# Work instruction
Leaving out the pictures, write out exactly each line from the line with "How do I perform: Click" through the close of the listing below.

# Data provided
———

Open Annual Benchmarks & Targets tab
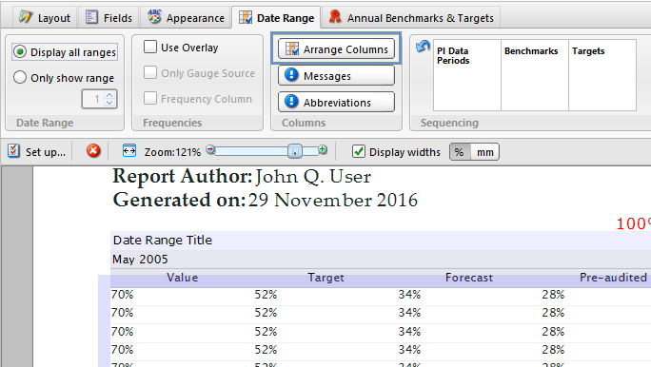651x367 pixels. [411, 18]
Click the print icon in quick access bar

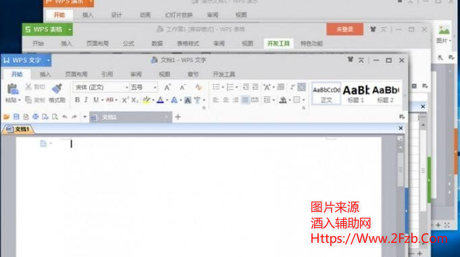(36, 117)
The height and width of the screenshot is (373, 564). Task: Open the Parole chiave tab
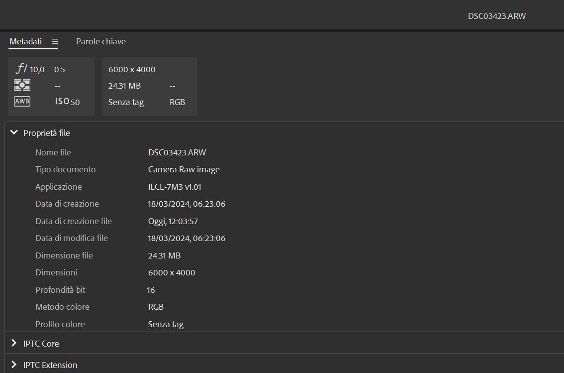pyautogui.click(x=100, y=41)
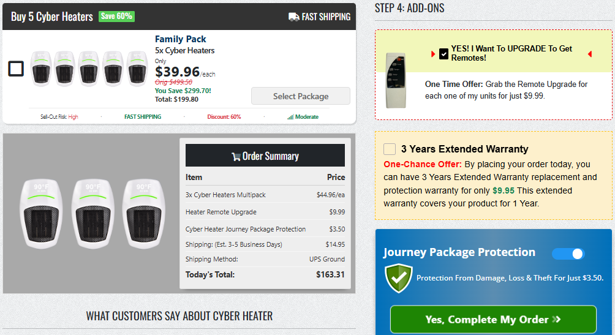Check the Family Pack selection checkbox
Viewport: 615px width, 335px height.
pyautogui.click(x=16, y=69)
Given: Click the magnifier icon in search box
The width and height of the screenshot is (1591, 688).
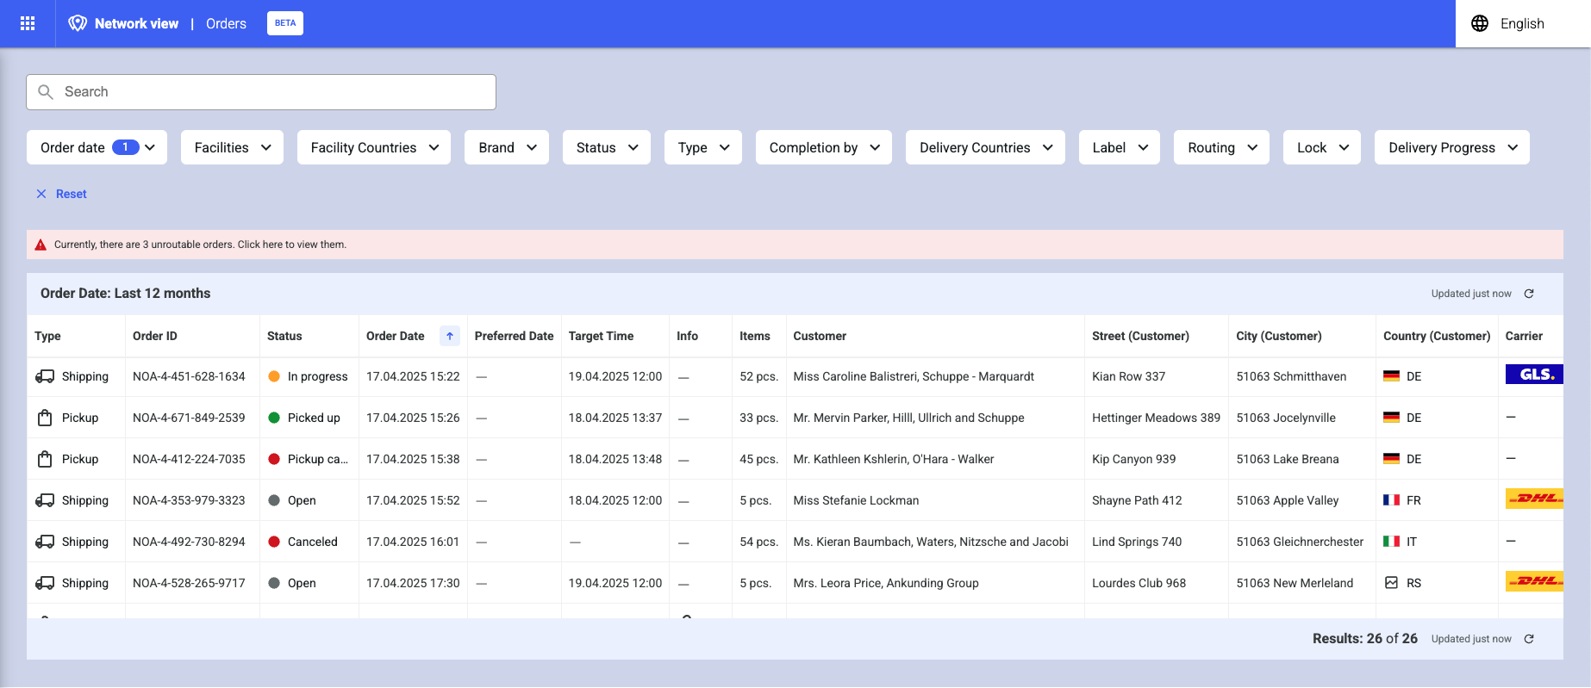Looking at the screenshot, I should point(47,92).
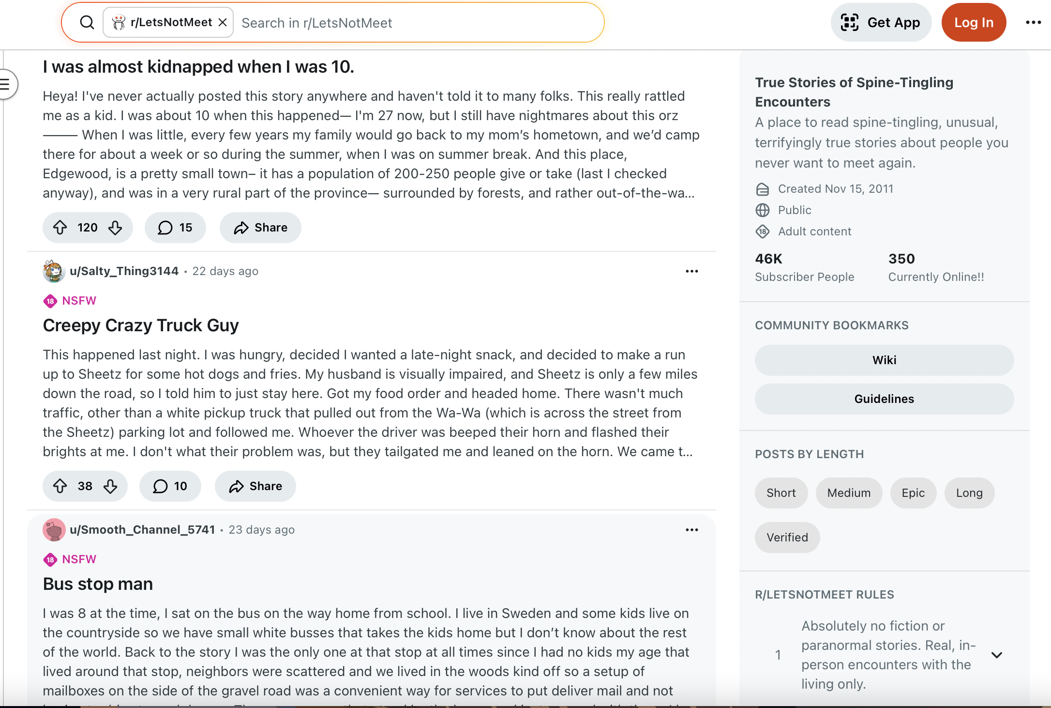Open comments on Creepy Crazy Truck Guy
This screenshot has width=1051, height=708.
point(170,486)
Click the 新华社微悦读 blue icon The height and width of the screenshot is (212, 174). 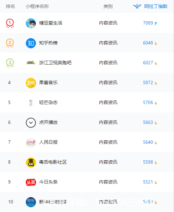pos(31,202)
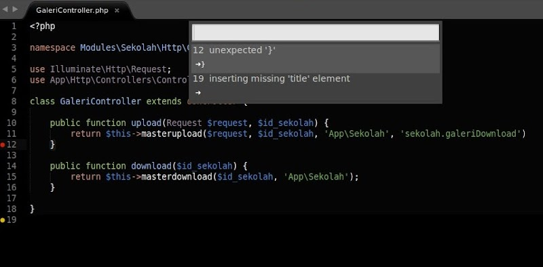Click the 'sekolah.galeriDownload' string literal
The width and height of the screenshot is (543, 267).
[461, 134]
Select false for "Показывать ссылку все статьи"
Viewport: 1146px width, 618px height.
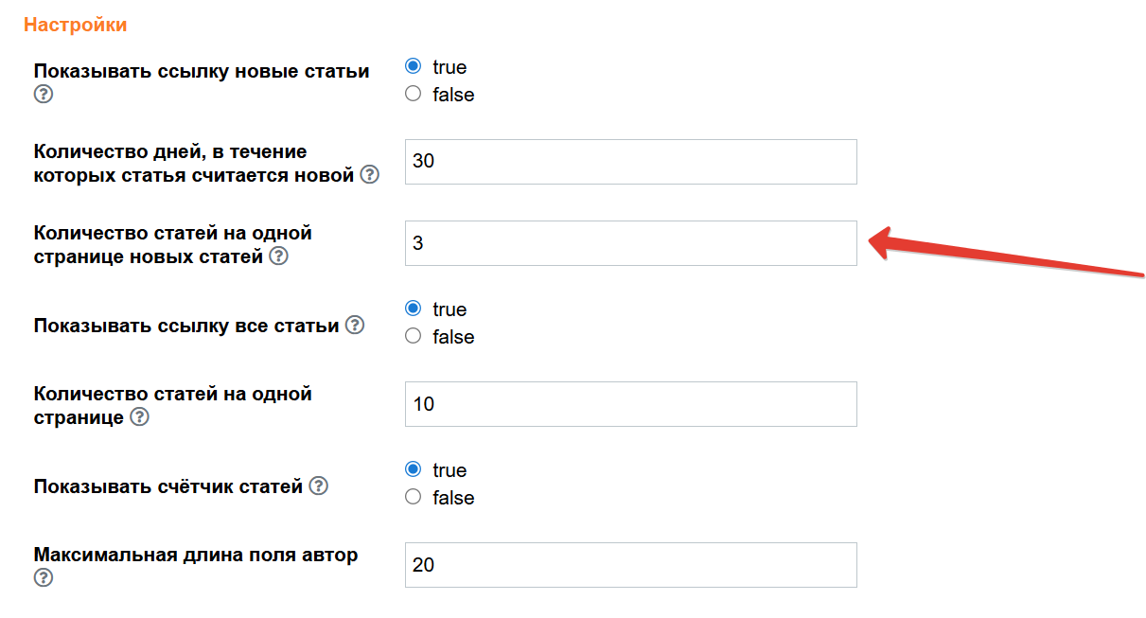(413, 337)
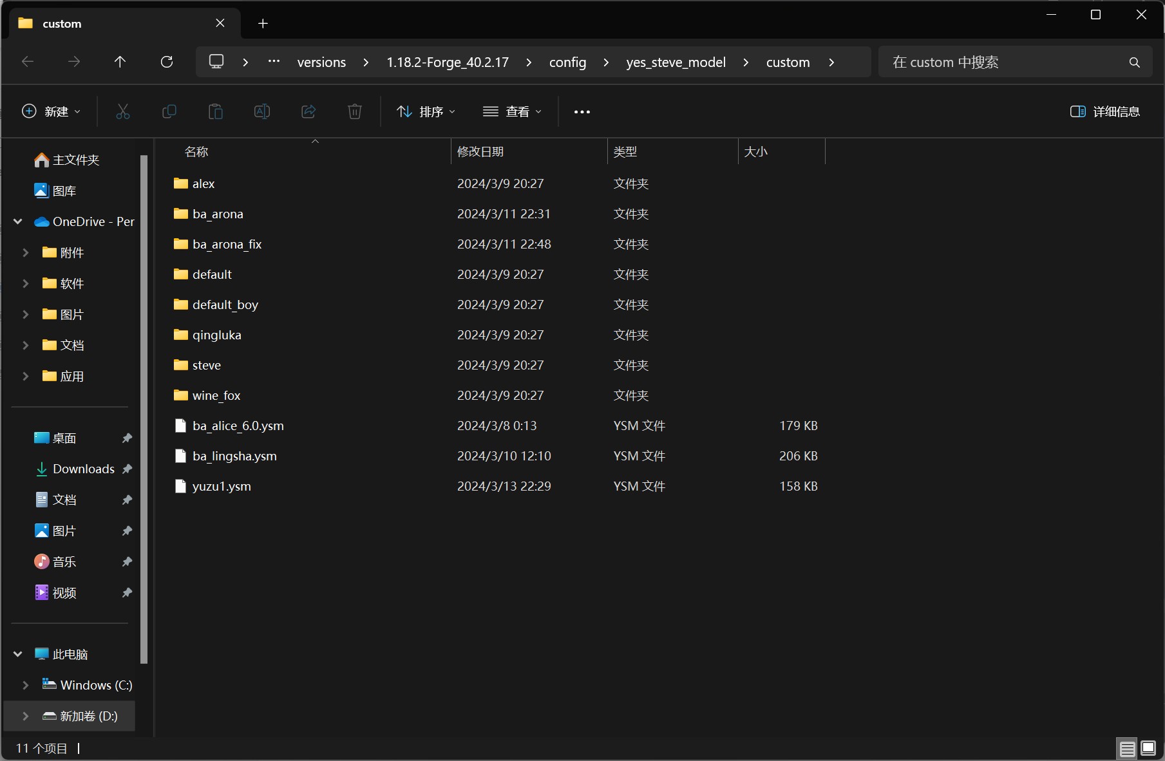Click the Copy icon in toolbar
Viewport: 1165px width, 761px height.
169,112
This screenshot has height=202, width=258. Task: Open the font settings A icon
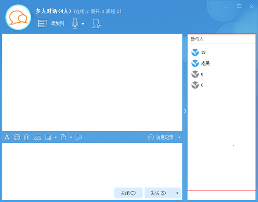click(7, 137)
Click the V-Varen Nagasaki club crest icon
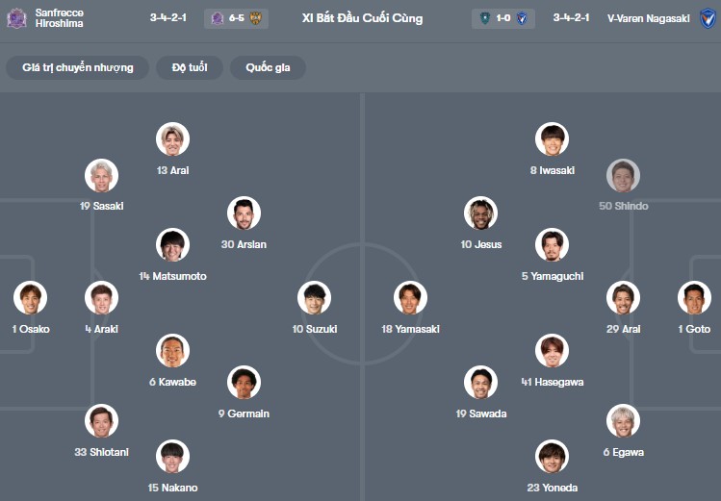Image resolution: width=721 pixels, height=501 pixels. (x=708, y=18)
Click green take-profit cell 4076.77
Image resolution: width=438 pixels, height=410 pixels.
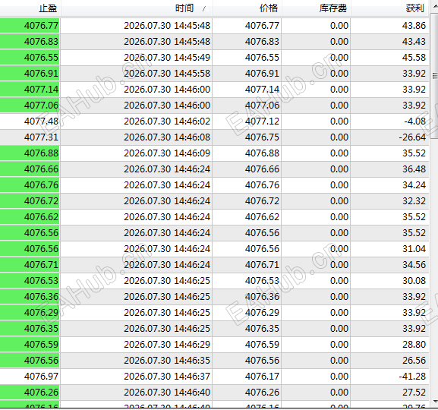click(30, 26)
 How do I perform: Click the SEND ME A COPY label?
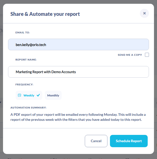[x=130, y=55]
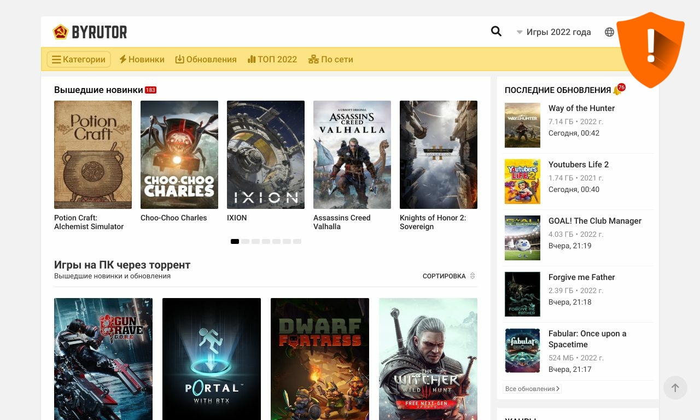Open the СОРТИРОВКА sorting dropdown

[449, 276]
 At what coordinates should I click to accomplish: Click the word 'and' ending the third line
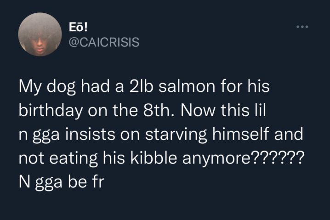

———

# Result of the task
 How do I perform: Click the SEND ME A COPY label?
[x=130, y=55]
Open the СОРТИРОВКА sorting dropdown

[449, 276]
 At what coordinates should I click to accomplish: Click the word 'and' ending the third line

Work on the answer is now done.